In: Economics
QUESTION 3
Singapore Power (SP) is the only operator in the domestic
electricity market in Singapore. Electricity distribution generally
is associated with extremely high economies of scale because of the
infrastructure (a nationwide power grid) needed to deliver power to
individual households. Using the theory and models of market
structure, examine this firm. Should government be worried about
any aspect of how a firm under this market structure will perform?
What should government do to address such worries?
As we know when there is only one seller for a good or services, the market structure is called monopoly and the seller, a monopolist.

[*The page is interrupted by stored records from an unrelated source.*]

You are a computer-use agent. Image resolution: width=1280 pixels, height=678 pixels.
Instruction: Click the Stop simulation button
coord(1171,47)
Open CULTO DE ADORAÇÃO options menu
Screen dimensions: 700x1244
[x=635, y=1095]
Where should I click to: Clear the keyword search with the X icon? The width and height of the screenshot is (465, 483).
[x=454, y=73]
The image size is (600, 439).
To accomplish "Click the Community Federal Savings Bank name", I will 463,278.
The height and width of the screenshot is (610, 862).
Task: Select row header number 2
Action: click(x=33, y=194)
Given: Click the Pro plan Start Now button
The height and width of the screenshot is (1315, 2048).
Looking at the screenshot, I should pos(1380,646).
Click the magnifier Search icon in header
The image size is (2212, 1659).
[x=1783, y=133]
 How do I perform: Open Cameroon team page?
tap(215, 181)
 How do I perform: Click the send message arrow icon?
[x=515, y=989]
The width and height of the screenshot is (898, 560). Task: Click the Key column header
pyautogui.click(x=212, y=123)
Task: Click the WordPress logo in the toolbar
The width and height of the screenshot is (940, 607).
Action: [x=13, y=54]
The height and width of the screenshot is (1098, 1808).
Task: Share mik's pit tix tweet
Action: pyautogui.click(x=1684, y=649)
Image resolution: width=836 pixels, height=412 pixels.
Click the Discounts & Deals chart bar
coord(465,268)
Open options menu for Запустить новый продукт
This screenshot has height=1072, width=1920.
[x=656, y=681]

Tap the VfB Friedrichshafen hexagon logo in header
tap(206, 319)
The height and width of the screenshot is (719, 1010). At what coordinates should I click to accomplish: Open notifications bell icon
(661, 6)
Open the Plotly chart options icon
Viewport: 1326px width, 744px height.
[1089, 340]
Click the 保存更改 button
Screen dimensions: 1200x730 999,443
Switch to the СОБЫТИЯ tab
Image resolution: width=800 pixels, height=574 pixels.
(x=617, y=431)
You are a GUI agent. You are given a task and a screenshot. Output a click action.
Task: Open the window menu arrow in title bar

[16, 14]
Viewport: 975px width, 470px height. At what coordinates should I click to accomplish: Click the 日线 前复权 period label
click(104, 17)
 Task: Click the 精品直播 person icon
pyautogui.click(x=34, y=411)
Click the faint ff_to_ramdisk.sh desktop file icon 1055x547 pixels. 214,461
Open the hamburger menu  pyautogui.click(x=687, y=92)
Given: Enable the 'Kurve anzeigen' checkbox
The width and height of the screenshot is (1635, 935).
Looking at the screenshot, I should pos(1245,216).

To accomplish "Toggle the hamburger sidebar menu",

In the given question, Singapore Power is the only seller of a good, electricity. Therefore, we can say that SP is a monopoly firm. We also know that there are some sectors such as railways, distribution of electricity etc., in the economy, where it is not possible to have perfect competition with the presence of unlimited firms.
In such situations government makes regulations to ensure public welfare along with the long term stability and profitability of the monopolist firm.
We also know that the monopoly power of a firm, is its ability to set the price of its product above the marginal cost.
Here, the Singapore government should set a upper price limit per unit electricity distributed, so that the monopolist doesn't exploit the consumers by charging too high prices, neither does the firm deal in distributing less than optimal amount of electricity. Government can also take measures to ensure minimum profitability for the monopolist firm thereby ensuring long term viability of the firm.